■ Work item:
Scan the listing below for the word "Suscripción" and copy every line where it occurs.
◇ ◇ ◇ ◇ ◇ ◇ ◇
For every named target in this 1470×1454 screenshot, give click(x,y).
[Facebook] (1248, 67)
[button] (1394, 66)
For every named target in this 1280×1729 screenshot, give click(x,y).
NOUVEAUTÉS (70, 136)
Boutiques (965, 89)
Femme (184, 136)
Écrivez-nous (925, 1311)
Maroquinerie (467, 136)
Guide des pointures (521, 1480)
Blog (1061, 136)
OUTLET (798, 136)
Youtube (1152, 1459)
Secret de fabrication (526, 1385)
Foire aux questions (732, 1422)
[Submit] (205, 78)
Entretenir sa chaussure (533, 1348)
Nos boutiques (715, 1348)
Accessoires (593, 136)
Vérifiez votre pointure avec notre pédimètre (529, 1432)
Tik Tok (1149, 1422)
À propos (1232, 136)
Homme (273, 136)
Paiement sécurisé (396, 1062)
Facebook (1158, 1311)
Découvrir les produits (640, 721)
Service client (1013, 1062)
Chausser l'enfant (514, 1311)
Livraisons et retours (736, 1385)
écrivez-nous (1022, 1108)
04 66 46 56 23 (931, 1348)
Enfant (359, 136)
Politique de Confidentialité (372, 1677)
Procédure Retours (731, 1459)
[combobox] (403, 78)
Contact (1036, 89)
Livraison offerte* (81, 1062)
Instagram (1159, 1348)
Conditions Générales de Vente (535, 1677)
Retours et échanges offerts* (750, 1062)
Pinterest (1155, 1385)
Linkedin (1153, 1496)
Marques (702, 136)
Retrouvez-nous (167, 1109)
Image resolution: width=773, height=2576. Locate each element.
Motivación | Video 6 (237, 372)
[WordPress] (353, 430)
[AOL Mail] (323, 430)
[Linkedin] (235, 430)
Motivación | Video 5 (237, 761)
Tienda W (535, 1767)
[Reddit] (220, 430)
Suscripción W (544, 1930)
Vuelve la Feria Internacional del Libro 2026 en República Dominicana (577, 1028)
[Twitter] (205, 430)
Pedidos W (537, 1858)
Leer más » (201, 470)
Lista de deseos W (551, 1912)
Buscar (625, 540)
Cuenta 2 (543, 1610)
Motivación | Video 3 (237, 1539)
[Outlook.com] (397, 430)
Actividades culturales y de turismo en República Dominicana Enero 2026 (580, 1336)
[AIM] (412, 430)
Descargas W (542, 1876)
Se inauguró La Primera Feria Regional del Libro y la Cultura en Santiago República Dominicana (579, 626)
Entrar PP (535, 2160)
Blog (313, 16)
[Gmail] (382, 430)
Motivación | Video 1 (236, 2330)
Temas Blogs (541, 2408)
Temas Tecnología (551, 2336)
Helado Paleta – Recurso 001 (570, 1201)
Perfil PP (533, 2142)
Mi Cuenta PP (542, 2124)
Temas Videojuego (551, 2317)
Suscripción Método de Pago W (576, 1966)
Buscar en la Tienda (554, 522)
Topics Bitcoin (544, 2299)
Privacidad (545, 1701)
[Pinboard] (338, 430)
◇ ◇ ◇ ◇ ◇ ◇ ◇
■ Task solution:
Suscripción W (544, 1930)
Suscripción Método de Pago W (576, 1966)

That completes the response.